A escolha de ministros e o exercício no cargo
Uma das grandes questões da ciência política é: como ministros do STF se comportam judicialmente e votam questões no tribunal? Esse questionamento é ainda mais exacerbado quando grupos de juízes diferem na opinião acerca de certos temas. Sobre esse assunto, é importante lembrar que os ministros são indicados pelos presidentes e sabatinados no Congresso, só assim sendo aprovados.
Depois disso, ganham um cargo vitalício que, em tese, os protege de todo tipo de interferência externa para a tomada de decisões. “O que os orienta na hora de decidir se uma coisa é constitucional ou não é constitucional? O que os orienta na hora de decidir pela condenação ou absolvição de réus acusados de corrupção?”, questiona o professor. “Se é possível identificar fatores que determinam esse comportamento [dos ministros], o presidente e o senadores sabem disso também. E, porque eles sabem disso, vão escolher a dedo os ministros e as ministras para atuar em um tribunal”, diz.
A escolha de um ministro do STF é política, pois quem está no poder quer ter a possibilidade de influenciar a agenda e o modo de decisão para, no futuro, poder se proteger de eventuais julgamentos e investigações do tribunal. Também todo um xadrez político de formação de uma base de apoio no Congresso tem de ser levado em conta.
Neste ano, com a aposentadoria de Ricardo Lewandowski e Rosa Weber (atual presidente do STF), duas cadeiras serão renovadas. Ficará a cargo do presidente Luiz Inácio Lula da Silva indicar dois novos ministros. Tanto Lewandowski quanto Rosa Weber foram indicados pelo PT, o primeiro pelo atual presidente e a última pela sua sucessora, Dilma Rousseff.

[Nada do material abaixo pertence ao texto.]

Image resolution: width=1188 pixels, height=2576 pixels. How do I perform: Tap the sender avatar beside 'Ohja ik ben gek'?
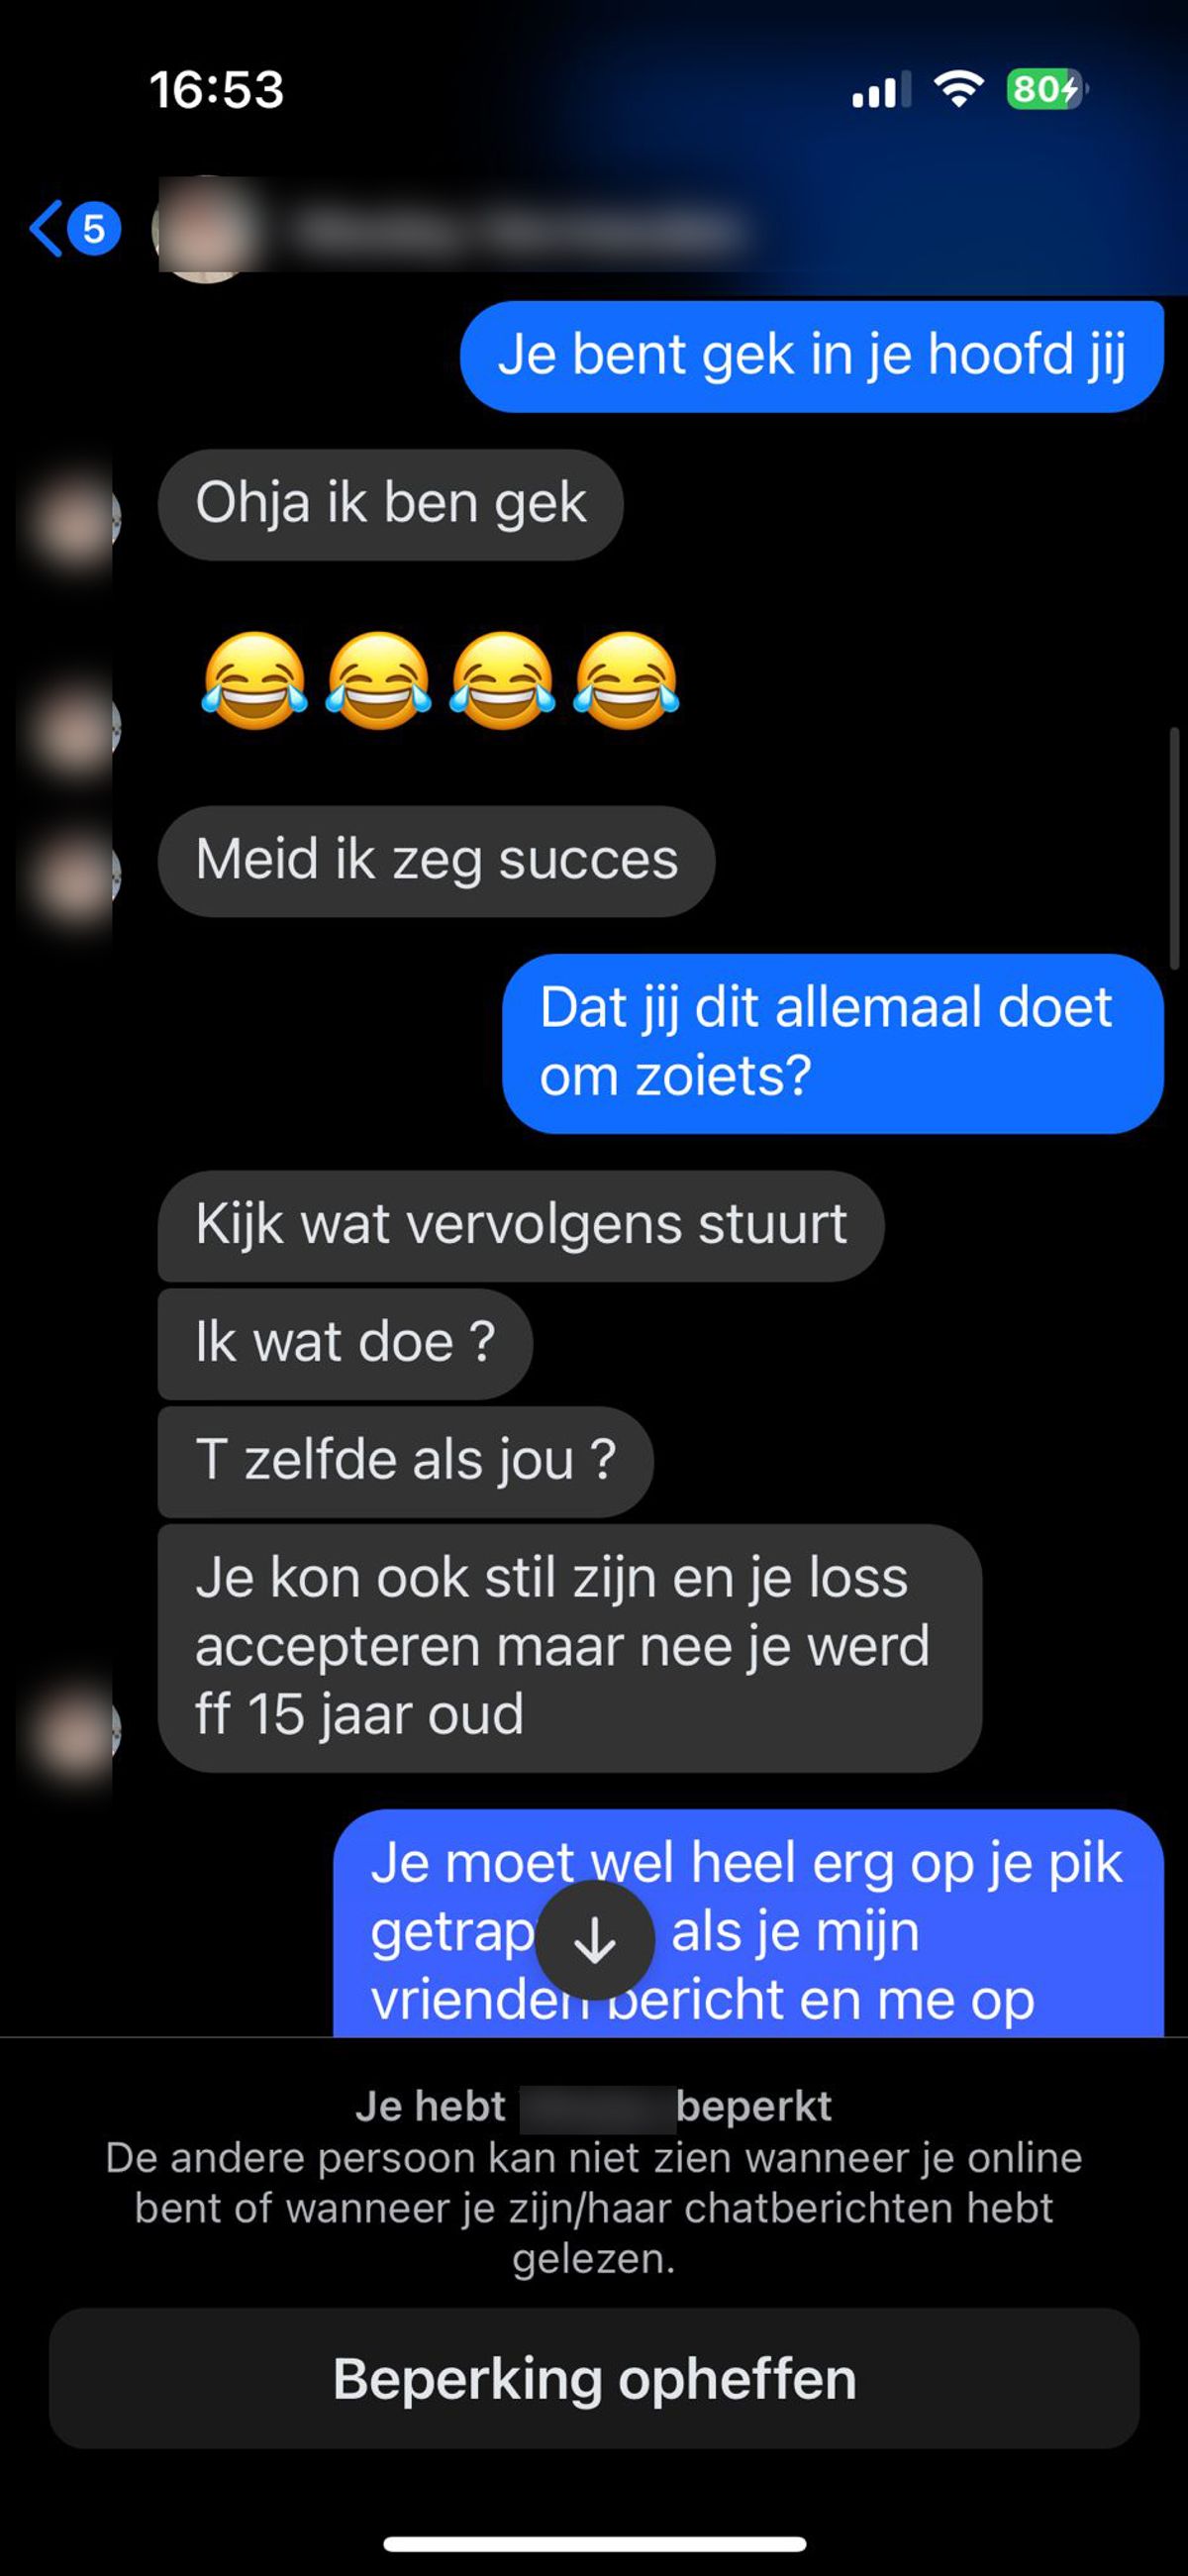pos(75,521)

É necessário um ajuste nesse mecanismo?
“Eu, particularmente, gosto desse mecanismo. Ele dá uma liberdade grande ao presidente para escolher, porque os requisitos constitucionais não são muito exigentes. Basta que a pessoa tenha a formação jurídica, a reputação ilibada e uma idade mínima que você pode indicar. Então, ele pode ter feito uma carreira de juiz ou uma carreira de advogado, inclusive”, diz o professor. O presidente, por sua vez, precisa antecipar se o Senado vai receber bem ou mal esse nome. Porém, ele lembra que “não há na história política do País um episódio de rejeição de indicação presidencial para o Supremo Tribunal Federal por parte do Senado da República”.

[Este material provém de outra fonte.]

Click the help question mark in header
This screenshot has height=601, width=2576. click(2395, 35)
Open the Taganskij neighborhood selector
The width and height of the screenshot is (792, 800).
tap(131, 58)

Outro ponto levantado pelo entrevistado foi a trajetória dos ministros antes de sua indicação, algo de grande importância tanto para o momento da nomeação quanto durante toda a atuação no cargo. Um exemplo disso é a atuação de ministros em casos de corrupção, como o Mensalão. “Características da trajetória profissional explicam o modo como eles votaram naquela sucessão de votações daquele julgamento. Então, olhar para o passado deles também importa. Não é só uma questão de preferência do presidente”, explica.